When people ask me “What is wrong with you?” my simple answer will always be what my mom told me to say when I was little: “I was born like this.” Now I am confident where I should say: “There is nothing wrong with me, I just don’t look like you do.”
One way I used to try to hide my birthmarks was by wearing makeup to cover them. I started wearing makeup when I was 9 years old on pretty regular basis. By the time I reached high school I was confident enough where I only wore makeup because I loved putting it on, and it became almost a recreational activity where I would spend 20 to 30 minutes on myself each day.
Now as a 19-year-old college student, I do recognize that my life has been much harder than many other young adults around my age, but my struggles and my appearance do not define who I am. That is something I have spent a long time trying to wrap my head around.
Especially when I was in elementary school, I thought that my outer appearance defined who I was. As I got older, I realized that I am in charge of my happiness, and that I can actually decide what defines me.
My life is in my own hands, not someone else’s. I can either choose to make this really good, or I can choose to make it really bad. It is all up to me. My disabilities are a part of my identity, but in no way are they my definition.
I found new things that define me: I told myself that I was going to try as hard as I possibly could to make myself better in every way I could. I was going to be so good at everything I wanted to do, that there was no way I could go unnoticed. People were going to still stare at me from time to time, but I was totally ready to make it worth their while. I worked as hard as I could academically, and I graduated from high school as an honors student.
Going to college was a huge milestone for me because I had been in the same school district from kindergarten through 12th grade, and I was finally going to a place where nearly no one knew my story from previous years, or from talking with other people who I grew up with.
I decided that I was going to “do good” with my disabilities. I wanted to show other people regardless of what they might have gone through in their life, and what barriers might be trying to tear them down, they can accomplish anything they set their minds to.

During the summer of 2013, I spent several months living in Vermont. While I was there I made a trip to visit the surgeon in Boston who had done work on my hands more than a decade ago. The surgeon was able to remember me quite well because of my case, and he was very surprised to see how well I adapted to doing everything. He just kept describing how I was performing on a day-to-day basis as “complete adaption.”

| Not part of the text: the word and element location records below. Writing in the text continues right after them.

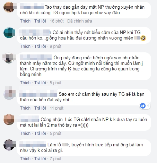
Task: Click 'Trả lời' under the 11 phút comment
Action: 40,108
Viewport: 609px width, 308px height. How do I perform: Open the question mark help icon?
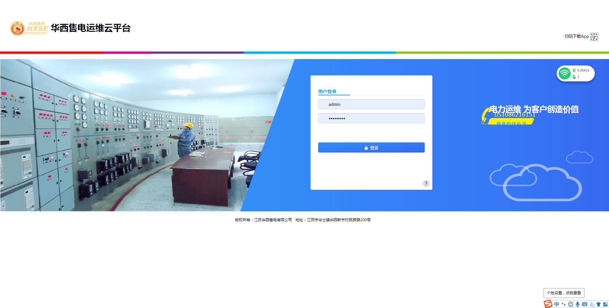click(x=426, y=183)
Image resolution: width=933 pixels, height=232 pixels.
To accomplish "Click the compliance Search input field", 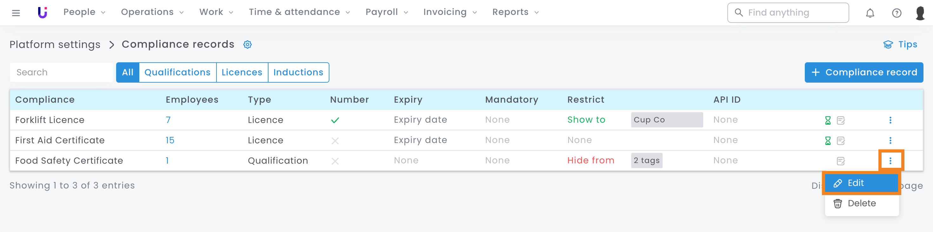I will click(62, 73).
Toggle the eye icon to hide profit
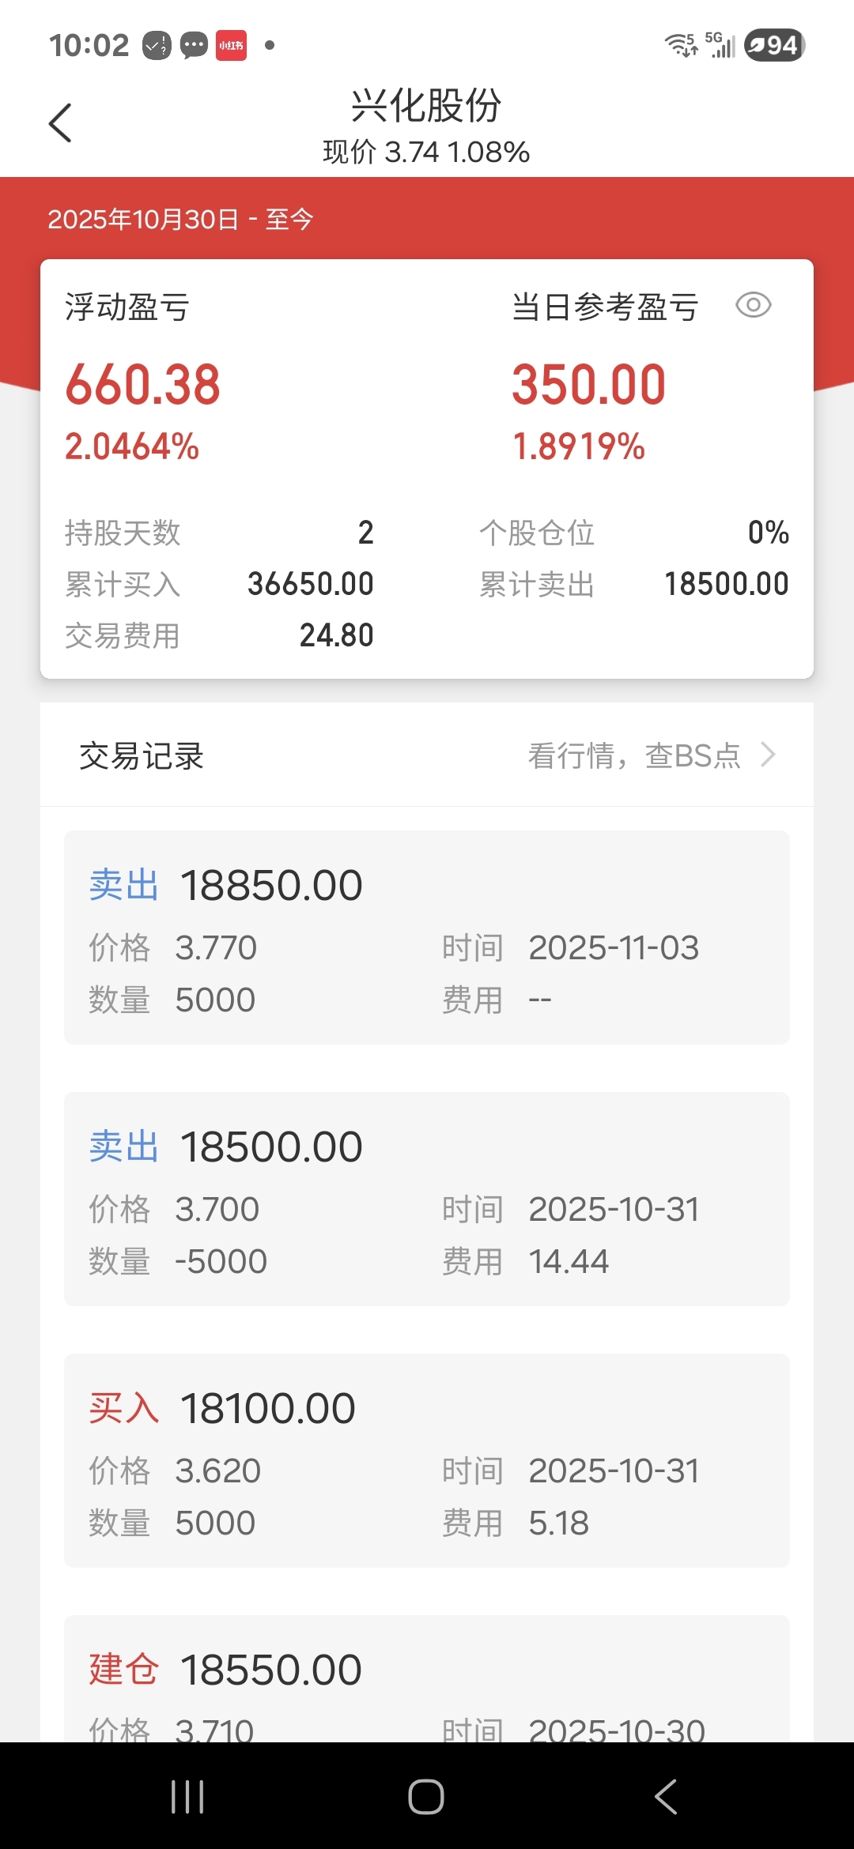The width and height of the screenshot is (854, 1849). (x=753, y=305)
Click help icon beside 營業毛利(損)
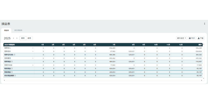208x104 pixels. pos(15,55)
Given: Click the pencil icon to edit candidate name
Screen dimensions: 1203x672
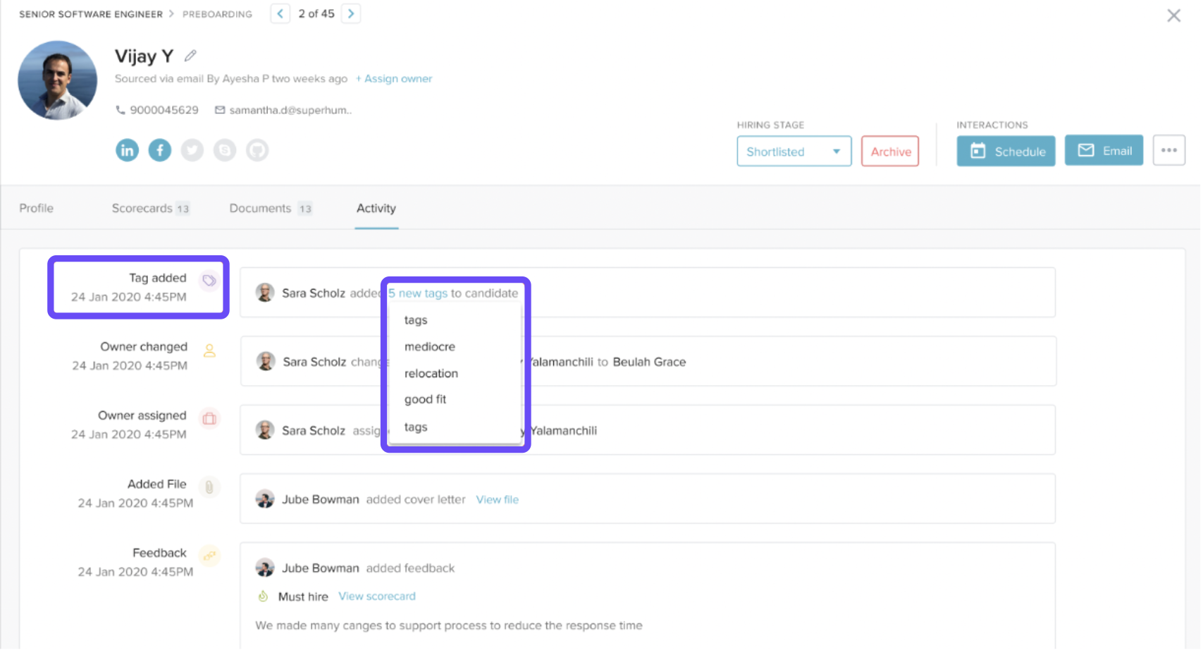Looking at the screenshot, I should click(190, 56).
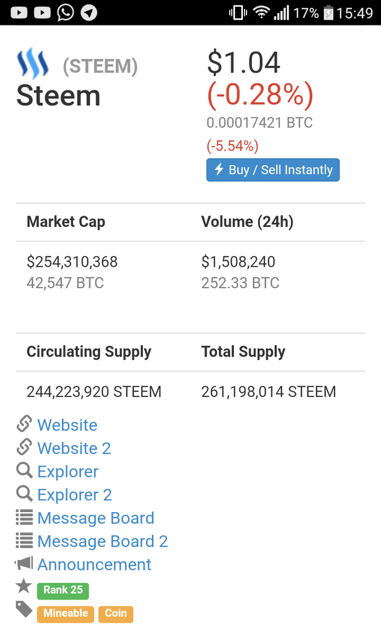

The only thing that I dislike about my condition is the attention it draws to my younger brother and sister. They are the ones who are still asked questions by other people. It bothers me that they have to live with those questions when I should be the one who has to answer for them.
Although I have generally adapted in every way that I can, I still have little day-today struggles. I generally prefer typing to handwriting, and I do have difficulties hearing people speak. But I can live with all of that, and my life now is so much better than what the preschool version of myself envisioned her life to be.
Challenges make life interesting. We need to embrace them. Whether it is overcoming an obstacle that you cannot control, or challenging yourself to work harder. Live up to the challenge. Great things never came from sticking to your comfort zone.
This last year as I was making plans with the help of my mom to visit my former surgeon in Boston, she revealed to me that she gave up painting her nails for 18 years because she did not want me to be the only female I knew that did not paint her nails. While I have long gotten over that stage, she still does not wear nail polish because of what I went through earlier in my life.
Even though the man truly did a wonderful job doing my nails that day, it is really not that important to me anymore to have beautifully painted nails.